What you have to do: Examine the records below and count how many lines contain the string "progress". Give only the number.

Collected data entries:
>>>>
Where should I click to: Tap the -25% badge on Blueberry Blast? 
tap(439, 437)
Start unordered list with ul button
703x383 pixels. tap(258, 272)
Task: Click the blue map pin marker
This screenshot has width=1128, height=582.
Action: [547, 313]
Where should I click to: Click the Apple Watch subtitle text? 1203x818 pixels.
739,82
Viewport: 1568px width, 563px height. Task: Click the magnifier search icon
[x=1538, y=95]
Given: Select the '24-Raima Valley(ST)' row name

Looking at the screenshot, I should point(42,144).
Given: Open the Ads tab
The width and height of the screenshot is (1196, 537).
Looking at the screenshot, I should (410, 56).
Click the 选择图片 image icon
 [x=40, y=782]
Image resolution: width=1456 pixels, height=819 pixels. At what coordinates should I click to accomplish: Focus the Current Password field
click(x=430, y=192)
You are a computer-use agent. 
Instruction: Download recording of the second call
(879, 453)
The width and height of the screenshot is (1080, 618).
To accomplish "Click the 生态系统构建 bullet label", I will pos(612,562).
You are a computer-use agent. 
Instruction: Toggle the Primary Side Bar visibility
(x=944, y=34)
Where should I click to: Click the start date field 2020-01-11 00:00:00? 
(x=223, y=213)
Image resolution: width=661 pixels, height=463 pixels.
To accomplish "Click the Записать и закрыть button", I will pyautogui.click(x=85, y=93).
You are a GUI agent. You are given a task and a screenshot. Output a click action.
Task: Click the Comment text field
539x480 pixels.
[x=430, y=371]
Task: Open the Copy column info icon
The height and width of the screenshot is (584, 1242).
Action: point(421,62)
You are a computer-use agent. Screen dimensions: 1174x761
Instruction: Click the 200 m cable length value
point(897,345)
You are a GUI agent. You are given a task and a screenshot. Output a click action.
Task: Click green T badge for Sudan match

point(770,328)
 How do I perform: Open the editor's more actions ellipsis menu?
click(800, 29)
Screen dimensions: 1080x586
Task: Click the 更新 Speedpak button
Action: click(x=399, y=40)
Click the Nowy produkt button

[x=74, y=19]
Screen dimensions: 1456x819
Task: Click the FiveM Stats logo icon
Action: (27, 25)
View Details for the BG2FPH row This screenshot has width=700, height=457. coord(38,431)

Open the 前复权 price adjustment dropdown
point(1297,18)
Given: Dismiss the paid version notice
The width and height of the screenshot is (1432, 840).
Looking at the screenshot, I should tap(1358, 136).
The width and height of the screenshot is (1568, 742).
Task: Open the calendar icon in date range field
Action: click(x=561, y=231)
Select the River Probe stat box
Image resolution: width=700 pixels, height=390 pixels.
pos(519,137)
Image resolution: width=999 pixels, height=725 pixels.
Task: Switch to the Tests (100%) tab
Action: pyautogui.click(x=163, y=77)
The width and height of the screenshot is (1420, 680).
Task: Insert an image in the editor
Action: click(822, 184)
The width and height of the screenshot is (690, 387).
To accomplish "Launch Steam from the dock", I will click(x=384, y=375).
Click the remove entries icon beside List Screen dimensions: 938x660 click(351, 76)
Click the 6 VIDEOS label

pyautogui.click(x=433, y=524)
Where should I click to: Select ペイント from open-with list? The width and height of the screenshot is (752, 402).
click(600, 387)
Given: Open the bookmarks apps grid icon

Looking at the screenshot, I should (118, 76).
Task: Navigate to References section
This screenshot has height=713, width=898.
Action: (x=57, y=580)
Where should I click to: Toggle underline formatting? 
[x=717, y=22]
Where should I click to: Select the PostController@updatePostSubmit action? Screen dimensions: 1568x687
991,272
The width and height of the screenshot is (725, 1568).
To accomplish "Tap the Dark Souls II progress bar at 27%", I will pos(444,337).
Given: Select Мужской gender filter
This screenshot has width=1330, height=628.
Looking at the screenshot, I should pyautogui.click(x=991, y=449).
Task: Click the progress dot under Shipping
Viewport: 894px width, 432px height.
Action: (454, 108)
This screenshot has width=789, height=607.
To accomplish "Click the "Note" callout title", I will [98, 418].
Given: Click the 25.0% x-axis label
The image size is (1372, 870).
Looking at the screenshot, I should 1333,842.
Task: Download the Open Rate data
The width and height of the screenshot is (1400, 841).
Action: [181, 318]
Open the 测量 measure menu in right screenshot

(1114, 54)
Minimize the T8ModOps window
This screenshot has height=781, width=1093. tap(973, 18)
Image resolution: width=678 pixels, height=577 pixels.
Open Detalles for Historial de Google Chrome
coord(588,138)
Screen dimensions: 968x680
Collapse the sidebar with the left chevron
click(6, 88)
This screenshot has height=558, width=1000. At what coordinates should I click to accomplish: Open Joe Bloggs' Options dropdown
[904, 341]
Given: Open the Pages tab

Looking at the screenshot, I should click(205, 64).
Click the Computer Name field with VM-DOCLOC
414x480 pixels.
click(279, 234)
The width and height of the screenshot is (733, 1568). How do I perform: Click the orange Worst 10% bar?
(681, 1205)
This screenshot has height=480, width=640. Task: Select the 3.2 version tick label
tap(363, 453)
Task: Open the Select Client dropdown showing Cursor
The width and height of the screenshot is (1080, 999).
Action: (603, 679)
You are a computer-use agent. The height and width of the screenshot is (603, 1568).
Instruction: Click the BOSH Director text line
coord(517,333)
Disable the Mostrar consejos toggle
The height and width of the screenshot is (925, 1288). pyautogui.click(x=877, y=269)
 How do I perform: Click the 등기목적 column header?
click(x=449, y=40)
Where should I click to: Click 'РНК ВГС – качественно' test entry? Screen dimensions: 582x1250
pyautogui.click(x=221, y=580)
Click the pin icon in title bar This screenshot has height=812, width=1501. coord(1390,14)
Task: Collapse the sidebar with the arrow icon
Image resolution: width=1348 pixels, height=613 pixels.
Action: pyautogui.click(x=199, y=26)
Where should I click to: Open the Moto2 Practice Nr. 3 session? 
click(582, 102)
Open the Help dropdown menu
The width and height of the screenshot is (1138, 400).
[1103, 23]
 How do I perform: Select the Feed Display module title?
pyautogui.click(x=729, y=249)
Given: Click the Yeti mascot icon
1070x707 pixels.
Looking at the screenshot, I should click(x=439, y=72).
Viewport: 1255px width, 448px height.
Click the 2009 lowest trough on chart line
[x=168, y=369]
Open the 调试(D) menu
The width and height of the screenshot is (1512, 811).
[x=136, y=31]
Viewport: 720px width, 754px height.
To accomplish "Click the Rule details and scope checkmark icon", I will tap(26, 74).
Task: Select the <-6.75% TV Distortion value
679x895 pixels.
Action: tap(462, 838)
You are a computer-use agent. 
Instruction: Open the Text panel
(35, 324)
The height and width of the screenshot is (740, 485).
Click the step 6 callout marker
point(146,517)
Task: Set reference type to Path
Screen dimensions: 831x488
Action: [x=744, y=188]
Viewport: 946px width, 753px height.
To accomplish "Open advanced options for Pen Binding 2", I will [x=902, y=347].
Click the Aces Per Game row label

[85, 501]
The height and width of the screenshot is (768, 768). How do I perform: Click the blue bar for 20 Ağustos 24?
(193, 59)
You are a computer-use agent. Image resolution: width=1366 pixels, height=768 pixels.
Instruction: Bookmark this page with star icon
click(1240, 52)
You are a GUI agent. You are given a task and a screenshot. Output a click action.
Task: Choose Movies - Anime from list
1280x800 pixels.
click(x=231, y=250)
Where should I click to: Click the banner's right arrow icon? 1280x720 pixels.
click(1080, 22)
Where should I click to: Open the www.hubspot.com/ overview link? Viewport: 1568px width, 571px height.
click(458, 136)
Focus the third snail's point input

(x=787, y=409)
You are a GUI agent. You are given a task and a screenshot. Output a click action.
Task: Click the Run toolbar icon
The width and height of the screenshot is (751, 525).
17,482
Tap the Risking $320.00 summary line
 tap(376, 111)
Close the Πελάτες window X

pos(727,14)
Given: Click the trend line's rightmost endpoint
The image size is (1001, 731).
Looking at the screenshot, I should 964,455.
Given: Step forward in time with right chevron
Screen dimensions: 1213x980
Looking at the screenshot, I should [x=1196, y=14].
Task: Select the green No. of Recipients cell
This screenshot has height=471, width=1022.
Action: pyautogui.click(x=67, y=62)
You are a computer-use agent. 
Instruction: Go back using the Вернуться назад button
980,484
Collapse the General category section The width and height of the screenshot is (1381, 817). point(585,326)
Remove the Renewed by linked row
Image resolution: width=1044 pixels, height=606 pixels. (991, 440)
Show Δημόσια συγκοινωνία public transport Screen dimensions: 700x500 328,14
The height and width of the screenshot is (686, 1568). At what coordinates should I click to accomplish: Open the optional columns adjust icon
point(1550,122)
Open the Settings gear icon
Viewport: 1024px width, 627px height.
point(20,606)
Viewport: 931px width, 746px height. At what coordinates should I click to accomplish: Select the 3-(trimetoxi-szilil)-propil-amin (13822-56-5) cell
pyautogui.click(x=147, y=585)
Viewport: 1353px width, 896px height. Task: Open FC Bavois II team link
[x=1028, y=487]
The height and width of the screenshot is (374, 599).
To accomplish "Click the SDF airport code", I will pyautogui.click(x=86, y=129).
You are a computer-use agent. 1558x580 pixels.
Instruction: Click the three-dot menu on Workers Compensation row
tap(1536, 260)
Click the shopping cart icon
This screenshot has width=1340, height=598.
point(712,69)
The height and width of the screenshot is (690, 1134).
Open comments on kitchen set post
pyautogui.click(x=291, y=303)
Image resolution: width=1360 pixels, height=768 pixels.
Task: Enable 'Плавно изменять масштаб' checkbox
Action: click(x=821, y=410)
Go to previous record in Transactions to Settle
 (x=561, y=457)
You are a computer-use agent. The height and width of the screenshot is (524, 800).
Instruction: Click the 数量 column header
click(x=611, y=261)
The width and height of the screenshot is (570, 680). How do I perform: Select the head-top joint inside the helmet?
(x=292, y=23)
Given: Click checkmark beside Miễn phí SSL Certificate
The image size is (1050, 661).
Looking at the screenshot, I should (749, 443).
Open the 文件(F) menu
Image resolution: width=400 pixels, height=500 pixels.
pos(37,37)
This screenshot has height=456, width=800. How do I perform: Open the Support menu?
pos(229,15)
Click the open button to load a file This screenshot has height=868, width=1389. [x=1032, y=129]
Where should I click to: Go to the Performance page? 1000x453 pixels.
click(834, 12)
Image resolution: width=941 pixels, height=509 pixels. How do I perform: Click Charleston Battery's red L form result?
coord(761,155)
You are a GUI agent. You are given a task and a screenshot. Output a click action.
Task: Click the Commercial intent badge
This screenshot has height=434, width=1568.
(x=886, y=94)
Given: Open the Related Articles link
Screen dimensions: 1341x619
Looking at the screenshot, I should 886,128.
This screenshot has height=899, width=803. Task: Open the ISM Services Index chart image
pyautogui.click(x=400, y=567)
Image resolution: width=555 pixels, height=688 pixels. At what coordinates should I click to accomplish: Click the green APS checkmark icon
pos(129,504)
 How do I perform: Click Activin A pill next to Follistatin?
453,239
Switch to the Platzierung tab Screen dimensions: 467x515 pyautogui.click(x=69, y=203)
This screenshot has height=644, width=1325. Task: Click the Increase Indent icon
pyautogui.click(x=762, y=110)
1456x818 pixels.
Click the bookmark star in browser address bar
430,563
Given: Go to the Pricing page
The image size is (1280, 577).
<<<<
Task output: 2